On the one hand, it is possible to believe Ebbers, 64, didn't understand the accounting shenanigans behind the $11 billion fraud that resulted in WorldCom's bankruptcy in 2002. He was a former high school coach and motel owner who became a telecom tycoon thanks to a vision for growth based on acquisition.
He began by starting a small long-distance resale company called Long Distance Discount Service in 1983 and then grew it by buying other small telecom shops and bolting them on. The formula was simple: Grow the top line via acquisition and then leverage that to buy more. By some counts, he bought some 70 companies.
Ebbers graduated to the telecom major leagues in the mid-1990s with a string of deals, acquiring IDB WorldCom for its global reach in 1994, then scooping up WilTel Network Service for $2.5 billion in 1995 and merging with MFS Communications in 1996 (MFS had earlier acquired the largest national ISP, UUNET). He vaulted into second place in the majors in 1998 when he completed the $37 billion merger with MCI. (In 1999 WorldCom made a run at Sprint, but the deal was shot down on anti-trust grounds.)
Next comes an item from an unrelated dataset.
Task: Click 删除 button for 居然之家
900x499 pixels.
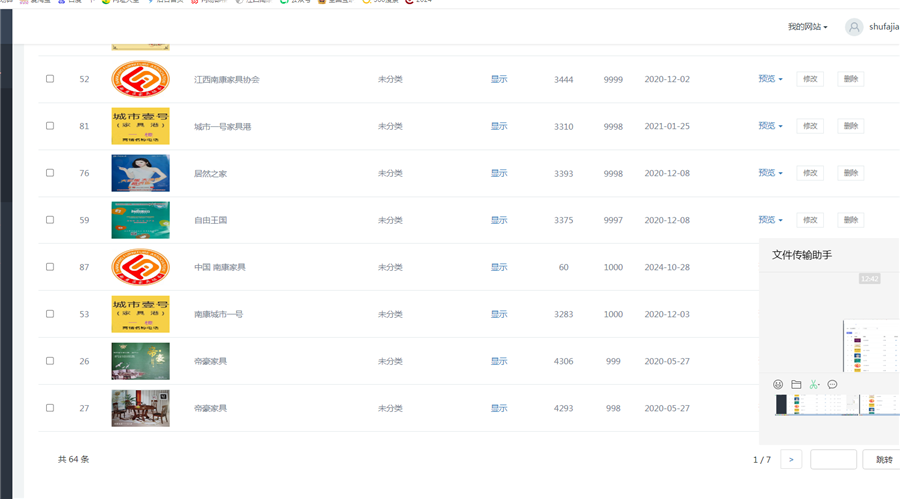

At its peak in 1999, WorldCom's stock was trading in the $90s. But then the telecom market downturn started to rattle what turned out to be a house of cards.
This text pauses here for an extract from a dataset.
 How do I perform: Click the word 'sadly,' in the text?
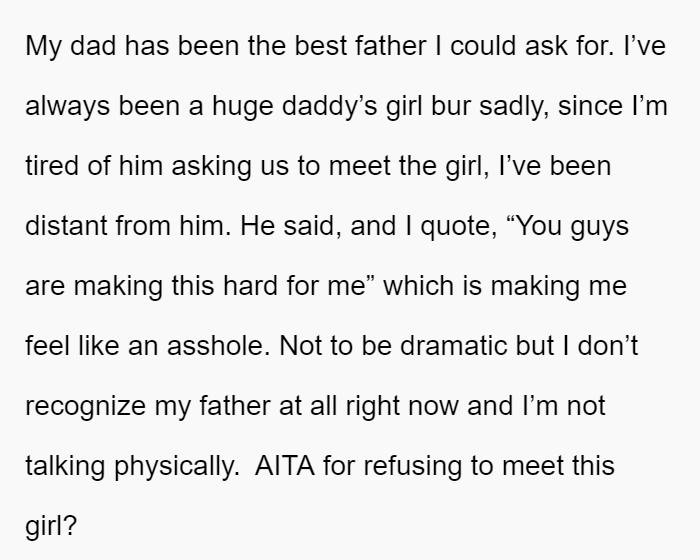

By early 2002, Ebbers was fighting desperately to keep it all afloat. Forbes reported in February that year: "The rumors that have battered WorldCom's stock over the past week or so have 'truly been unbelievable,' Ebbers said. 'To question WorldCom's viability is utter nonsense.'"
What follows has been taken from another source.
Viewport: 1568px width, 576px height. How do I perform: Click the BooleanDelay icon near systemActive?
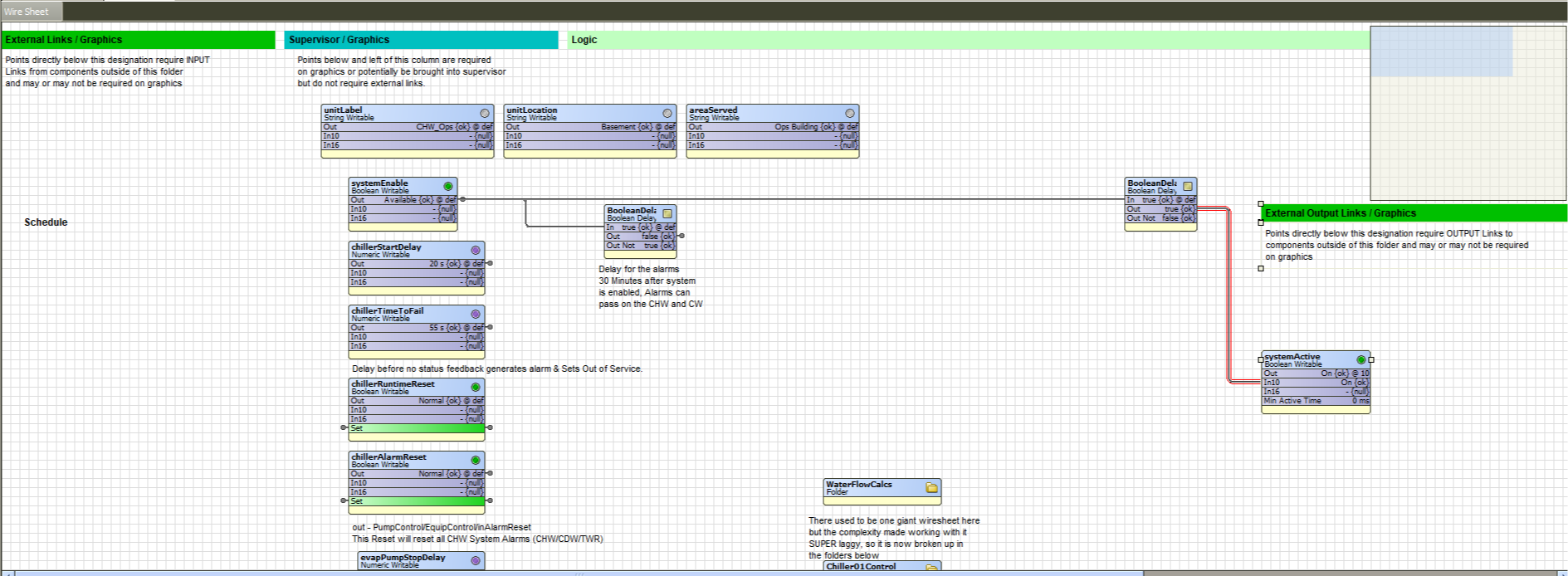click(x=1188, y=186)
He resigned two months later, and by June the stock was trading for less than 50 cents.
The defense will argue that through all of this Ebbers was good at deal making but bad at the business mechanics - which were all the more messy because of the rampant deal making - and he was misled by subordinates who simply wanted to keep him happy.
But that is frankly hard to believe. One would think (or hope) it would be hard to hide $11 billion, even from the most out-of-touch CEO. And it doesn't look good that the prosecution has guilty pleas from five of his reports, some of whom have agreed to testify against him.
One thing is clear: The unfolding story will be fascinating.